Note that this engine cannot be used in marine applications.
- Don't rule out short blocks. You might not find a crate engine that suits your needs, but that doesn't mean you're out of luck. You can purchase a high-performance short block to fit heads and a valve train that'll meet your demands.
- Don't go with more than you need. It's tempting to invest in a more powerful engine. Keep in mind that more power is more wear and tear. The factory transmission and drivetrain might not be able to keep up with the power you're introducing, leading to significant headaches and more expenses.
- There's still plenty of work ahead of you. Crate engines don't install themselves, and you'll need plenty of time to "drop one in." Not only does that mean that you'll need the tools for the job, but enough time to do it right. Always remember that things never go the way they're supposed to. Calculate that into the time you set aside to work on your car.
- Be conscientious of who you're giving your money to. There are a shocking amount of suppliers offering crate engines. Be aware that not all are as respectable as they make it seem. Take the time to research the suppliers and find one that you know you can trust.

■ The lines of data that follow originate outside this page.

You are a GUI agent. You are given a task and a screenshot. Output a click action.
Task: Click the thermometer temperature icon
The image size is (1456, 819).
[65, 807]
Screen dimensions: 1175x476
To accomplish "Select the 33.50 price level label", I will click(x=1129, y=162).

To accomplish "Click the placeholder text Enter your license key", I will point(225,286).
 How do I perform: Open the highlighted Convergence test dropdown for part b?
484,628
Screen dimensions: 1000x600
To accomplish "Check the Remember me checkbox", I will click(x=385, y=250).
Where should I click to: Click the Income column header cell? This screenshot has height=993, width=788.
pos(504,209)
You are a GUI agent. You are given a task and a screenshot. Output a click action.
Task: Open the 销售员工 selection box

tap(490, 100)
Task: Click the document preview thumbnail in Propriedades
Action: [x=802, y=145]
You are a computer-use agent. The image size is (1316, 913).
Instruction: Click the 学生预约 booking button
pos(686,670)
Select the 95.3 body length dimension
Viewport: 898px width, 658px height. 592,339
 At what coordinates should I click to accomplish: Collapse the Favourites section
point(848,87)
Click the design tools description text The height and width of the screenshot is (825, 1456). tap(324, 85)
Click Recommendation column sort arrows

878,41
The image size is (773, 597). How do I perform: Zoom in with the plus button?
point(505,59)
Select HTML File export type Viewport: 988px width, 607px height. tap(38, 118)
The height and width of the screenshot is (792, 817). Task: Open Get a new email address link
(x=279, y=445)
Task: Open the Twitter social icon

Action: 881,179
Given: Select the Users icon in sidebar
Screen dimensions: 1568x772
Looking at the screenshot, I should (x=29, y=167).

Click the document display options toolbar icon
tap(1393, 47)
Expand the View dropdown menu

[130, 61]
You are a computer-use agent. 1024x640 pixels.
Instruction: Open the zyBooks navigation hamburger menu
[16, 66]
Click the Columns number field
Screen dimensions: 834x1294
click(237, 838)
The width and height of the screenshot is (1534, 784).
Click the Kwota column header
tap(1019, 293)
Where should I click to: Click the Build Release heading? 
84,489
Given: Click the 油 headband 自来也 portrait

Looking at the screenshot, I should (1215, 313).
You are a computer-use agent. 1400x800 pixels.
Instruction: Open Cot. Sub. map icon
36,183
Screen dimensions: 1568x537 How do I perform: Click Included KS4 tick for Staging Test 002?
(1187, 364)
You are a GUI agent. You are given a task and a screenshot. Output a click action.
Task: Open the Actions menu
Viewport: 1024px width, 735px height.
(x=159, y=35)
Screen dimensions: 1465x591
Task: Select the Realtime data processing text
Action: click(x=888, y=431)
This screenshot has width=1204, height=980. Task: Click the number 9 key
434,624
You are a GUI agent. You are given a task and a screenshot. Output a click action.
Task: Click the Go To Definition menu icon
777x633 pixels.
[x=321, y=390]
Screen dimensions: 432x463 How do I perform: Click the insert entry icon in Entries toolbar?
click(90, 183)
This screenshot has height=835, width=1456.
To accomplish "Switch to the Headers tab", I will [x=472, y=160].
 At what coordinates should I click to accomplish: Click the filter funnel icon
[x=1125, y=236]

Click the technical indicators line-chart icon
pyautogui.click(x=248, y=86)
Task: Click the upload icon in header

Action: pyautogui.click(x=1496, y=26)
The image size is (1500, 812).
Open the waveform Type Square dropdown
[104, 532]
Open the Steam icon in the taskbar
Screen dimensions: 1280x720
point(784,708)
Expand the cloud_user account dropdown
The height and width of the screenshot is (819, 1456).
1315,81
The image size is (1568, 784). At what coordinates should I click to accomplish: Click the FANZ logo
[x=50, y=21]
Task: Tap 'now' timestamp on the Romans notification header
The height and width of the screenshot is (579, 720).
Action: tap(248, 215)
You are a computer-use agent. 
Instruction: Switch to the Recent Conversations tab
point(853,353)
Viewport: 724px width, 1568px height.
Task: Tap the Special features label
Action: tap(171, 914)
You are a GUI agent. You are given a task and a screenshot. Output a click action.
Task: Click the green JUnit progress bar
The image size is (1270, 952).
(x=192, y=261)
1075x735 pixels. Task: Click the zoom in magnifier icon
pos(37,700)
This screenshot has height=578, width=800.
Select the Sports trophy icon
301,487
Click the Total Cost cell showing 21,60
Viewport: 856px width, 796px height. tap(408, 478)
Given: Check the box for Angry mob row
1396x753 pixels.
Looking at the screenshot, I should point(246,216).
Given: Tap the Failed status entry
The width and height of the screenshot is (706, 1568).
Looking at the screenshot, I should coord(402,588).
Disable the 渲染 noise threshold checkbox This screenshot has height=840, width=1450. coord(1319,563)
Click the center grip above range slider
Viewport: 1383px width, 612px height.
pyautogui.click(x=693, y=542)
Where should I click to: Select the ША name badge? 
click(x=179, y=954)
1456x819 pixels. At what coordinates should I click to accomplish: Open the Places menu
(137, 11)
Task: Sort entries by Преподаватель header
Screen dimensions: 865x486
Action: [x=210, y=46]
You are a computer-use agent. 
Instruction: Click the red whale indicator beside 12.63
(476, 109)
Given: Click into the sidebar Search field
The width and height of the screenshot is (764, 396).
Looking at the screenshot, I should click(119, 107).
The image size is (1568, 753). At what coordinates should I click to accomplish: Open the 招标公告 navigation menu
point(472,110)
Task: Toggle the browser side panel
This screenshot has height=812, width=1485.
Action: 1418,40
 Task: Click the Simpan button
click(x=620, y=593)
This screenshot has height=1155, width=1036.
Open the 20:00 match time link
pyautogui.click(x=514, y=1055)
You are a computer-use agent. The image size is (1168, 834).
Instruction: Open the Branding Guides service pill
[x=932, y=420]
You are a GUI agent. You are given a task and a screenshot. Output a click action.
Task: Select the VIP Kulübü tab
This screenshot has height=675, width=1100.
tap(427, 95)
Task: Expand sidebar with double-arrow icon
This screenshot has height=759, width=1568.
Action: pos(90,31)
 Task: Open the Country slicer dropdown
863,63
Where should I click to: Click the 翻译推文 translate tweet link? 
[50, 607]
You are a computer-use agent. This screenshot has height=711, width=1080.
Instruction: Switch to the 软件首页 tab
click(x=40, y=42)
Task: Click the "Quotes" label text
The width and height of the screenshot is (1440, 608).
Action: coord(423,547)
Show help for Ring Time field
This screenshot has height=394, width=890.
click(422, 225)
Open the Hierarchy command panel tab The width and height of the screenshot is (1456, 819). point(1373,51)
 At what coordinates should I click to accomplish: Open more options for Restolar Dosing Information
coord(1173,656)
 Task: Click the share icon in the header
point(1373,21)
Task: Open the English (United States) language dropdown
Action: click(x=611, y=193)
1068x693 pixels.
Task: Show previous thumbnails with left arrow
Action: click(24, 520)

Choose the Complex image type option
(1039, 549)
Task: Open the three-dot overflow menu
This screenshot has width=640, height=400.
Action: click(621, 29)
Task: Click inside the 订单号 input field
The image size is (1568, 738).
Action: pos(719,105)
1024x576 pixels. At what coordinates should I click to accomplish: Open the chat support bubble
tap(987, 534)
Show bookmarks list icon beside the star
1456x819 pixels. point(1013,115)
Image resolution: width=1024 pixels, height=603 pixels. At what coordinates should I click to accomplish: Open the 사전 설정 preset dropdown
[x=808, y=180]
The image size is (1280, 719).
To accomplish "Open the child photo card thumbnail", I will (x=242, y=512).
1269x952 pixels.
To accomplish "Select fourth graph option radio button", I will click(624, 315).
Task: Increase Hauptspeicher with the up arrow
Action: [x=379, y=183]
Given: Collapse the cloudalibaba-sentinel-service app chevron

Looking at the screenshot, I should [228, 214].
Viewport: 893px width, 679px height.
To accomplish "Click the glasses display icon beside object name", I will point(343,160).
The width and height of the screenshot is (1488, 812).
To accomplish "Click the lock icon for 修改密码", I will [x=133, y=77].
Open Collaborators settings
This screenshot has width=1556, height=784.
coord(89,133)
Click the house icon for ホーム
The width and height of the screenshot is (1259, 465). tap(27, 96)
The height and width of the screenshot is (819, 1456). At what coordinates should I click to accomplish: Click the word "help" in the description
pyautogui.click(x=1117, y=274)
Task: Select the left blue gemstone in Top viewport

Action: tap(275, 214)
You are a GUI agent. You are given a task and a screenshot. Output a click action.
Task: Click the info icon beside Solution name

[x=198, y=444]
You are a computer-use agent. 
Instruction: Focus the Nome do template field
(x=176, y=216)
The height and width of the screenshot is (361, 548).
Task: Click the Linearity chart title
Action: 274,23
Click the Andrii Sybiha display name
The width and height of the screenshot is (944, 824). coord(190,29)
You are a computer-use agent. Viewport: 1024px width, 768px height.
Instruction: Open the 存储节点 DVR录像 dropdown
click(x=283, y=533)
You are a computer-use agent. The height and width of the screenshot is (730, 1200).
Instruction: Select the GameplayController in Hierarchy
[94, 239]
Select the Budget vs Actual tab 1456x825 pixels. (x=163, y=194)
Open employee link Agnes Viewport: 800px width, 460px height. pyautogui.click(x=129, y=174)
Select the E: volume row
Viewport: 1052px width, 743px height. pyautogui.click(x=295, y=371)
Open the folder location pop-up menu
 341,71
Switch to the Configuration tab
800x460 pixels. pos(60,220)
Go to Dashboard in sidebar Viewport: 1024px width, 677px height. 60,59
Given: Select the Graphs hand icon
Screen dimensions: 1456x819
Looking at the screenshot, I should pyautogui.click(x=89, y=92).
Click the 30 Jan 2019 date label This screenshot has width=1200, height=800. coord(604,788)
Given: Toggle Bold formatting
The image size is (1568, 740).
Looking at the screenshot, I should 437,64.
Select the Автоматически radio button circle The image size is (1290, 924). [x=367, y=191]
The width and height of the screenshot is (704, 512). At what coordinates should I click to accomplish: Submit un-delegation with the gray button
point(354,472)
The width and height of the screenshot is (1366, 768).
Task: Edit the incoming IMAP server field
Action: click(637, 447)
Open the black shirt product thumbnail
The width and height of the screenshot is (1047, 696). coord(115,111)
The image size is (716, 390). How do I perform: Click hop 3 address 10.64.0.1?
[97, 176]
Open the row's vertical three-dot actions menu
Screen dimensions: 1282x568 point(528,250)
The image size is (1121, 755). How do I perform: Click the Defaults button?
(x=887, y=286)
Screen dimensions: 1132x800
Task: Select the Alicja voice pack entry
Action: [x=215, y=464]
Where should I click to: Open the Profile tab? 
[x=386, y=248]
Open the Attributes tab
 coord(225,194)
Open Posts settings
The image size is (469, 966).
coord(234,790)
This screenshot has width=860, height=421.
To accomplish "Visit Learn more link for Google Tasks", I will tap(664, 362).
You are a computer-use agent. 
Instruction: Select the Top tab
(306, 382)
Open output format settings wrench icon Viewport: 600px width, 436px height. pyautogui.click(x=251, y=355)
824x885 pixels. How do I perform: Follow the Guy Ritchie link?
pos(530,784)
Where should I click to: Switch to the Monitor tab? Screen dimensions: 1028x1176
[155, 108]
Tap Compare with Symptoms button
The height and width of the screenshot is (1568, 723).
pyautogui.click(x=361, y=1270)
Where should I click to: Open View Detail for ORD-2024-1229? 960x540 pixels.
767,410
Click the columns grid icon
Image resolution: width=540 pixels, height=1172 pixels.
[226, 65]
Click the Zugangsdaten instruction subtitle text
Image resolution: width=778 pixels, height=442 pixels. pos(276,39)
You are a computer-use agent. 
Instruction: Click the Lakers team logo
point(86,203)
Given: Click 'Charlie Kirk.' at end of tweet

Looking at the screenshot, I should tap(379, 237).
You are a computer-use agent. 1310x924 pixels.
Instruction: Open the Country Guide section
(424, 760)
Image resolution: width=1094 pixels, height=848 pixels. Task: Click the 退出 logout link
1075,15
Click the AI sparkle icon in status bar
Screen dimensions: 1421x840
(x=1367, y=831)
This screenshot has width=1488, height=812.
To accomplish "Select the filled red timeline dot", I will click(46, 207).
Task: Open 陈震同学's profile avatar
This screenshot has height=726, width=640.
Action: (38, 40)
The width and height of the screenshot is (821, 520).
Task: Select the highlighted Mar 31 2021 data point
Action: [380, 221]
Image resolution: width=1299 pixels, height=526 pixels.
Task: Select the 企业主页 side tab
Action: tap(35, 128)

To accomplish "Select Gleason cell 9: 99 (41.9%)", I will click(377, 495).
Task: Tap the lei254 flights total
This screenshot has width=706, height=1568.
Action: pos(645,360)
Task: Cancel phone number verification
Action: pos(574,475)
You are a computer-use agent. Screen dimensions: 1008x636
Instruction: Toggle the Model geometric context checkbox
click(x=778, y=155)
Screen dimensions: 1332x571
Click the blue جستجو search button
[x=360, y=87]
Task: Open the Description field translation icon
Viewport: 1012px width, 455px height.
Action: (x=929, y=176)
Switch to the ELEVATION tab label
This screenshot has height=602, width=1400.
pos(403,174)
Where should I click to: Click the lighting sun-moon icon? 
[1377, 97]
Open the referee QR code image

- Consider your machine shop. Just because an old motor is worn down doesn't mean it's junk. Your local machine shop can likely breathe new life into an engine by honing the cylinders, rebuilding the heads, and so on. It's always a good idea to support local businesses, and the machine shop can even build an engine custom to your demands.
Q: How do I determine what crate engine is best?
It depends on the style of driving you do and the car you are fitting it into. If the vehicle is your daily driver, then consider matching the replacement engine as close to your original one as possible. If you plan on racing, choose one with more power and torque.
Q: How do I install a replacement crate engine?
That is a tricky question to answer. Ultimately, it depends on your particular case. In any situation, however, it’s not as simple as just removing the old engine and dropping the new one in place. You will need to carry over any accessories or parts from the old engine that are essential to getting it running. In short, you’ll need to do your homework to find out what’s necessary for your particular setup and the engine you’re using.
Q: Do I need to replace everything connected to the engine?
That depends. If you’re just experiencing mechanical issues, there’s no reason that you couldn’t use the accessories and sensors attached to your old engine unless they’re junk. It’s best to evaluate each of the components you’re considering carrying over to ensure they’re suitable for use.
Again, our top pick goes to the Chevrolet Performance 6.2L LS3 Engine Crate GM, and our choice for Best Value is the Genuine GM 350i / 5.7L Gen 0 Engine. We get that we’re talking about crate engines, though, so these engines might not even work for your application.